A new method to produce large, monolayer single-crystal-like graphene films more than a foot long relies on harnessing a "survival of the fittest" competition among crystals. The novel technique, developed by a team led by the Department of Energy's Oak Ridge National Laboratory, may open new opportunities for growing the high-quality two-dimensional materials necessary for long-awaited practical applications.
Making thin layers of graphene and other 2D materials on a scale required for research purposes is common, but they must be manufactured on a much larger scale to be useful.
Graphene is touted for its potential of unprecedented strength and high electrical conductivity and can be made through well-known approaches: separating flakes of graphite—the silvery soft material found in pencils—into one-atom-thick layers, or growing it atom by atom on a catalyst from a gaseous precursor until ultrathin layers are formed.
The ORNL-led research team used the latter method—known as chemical vapor deposition, or CVD—but with a twist.

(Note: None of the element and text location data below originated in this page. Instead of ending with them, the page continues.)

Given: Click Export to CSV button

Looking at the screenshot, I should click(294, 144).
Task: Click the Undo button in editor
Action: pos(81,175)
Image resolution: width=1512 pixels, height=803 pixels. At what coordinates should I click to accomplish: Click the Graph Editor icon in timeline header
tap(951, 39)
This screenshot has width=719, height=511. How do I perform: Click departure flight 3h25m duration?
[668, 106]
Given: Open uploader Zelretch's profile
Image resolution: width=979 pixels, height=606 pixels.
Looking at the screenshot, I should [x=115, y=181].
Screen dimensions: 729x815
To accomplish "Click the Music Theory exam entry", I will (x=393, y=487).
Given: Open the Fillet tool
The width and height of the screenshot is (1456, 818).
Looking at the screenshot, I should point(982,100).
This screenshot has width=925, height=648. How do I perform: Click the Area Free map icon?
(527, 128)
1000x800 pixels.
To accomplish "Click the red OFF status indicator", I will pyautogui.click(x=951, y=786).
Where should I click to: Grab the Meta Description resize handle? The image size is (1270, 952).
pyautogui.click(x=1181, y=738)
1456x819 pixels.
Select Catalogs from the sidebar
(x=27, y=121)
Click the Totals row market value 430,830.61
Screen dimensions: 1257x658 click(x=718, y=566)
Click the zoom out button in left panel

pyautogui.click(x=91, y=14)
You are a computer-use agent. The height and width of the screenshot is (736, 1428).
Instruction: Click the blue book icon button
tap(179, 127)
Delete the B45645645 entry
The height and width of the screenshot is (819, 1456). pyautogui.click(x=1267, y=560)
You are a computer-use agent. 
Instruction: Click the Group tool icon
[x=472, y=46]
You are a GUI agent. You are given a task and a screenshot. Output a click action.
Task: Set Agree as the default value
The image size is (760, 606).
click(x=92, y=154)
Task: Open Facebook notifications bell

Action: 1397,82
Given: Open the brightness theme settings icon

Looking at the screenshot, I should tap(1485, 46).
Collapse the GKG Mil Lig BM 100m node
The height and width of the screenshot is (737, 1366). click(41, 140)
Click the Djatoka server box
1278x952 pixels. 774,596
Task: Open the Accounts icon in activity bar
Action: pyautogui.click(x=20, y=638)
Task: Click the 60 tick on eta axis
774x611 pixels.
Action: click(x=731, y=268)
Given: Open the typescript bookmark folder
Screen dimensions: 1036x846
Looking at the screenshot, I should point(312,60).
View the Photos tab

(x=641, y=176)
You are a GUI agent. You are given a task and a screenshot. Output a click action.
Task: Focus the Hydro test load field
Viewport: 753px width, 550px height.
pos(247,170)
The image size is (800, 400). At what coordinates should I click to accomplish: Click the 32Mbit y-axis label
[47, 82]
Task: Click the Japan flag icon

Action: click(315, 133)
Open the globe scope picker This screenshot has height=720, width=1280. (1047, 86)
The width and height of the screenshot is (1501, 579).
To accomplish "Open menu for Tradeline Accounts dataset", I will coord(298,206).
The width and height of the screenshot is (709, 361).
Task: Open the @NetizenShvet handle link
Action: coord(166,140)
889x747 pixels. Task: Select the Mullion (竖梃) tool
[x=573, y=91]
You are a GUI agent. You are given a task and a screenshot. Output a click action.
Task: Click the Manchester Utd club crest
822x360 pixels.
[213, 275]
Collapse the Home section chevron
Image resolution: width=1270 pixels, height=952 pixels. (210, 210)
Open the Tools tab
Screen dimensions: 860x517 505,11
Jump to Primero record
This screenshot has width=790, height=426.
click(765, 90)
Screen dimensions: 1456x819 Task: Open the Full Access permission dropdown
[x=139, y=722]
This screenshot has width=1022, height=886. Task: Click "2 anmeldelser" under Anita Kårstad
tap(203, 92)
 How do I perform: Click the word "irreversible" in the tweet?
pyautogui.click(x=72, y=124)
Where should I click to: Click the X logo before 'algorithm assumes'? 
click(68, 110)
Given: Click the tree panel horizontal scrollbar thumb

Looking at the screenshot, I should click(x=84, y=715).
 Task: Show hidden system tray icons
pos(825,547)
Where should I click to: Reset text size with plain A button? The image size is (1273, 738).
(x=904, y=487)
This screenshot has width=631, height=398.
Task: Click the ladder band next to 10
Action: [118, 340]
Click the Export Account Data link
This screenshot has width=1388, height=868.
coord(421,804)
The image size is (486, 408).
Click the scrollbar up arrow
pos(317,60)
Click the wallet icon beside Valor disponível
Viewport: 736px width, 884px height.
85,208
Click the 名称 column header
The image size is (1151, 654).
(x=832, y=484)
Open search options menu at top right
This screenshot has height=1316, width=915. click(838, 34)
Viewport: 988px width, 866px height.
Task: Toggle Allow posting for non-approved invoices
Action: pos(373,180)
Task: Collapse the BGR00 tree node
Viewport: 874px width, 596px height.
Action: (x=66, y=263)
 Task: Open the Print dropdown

In a study published in Nature Materials, they explained how localized control of the CVD process allows evolutionary, or self-selecting, growth under optimal conditions, yielding a large, single-crystal-like sheet of graphene.
"Large single crystals are more mechanically robust and may have higher conductivity," ORNL lead coauthor Ivan Vlassiouk said. "This is because weaknesses arising from interconnections between individual domains in polycrystalline graphene are eliminated."
"Our method could be the key not only to improving large-scale production of single-crystal graphene but to other 2D materials as well, which is necessary for their large-scale applications," he added.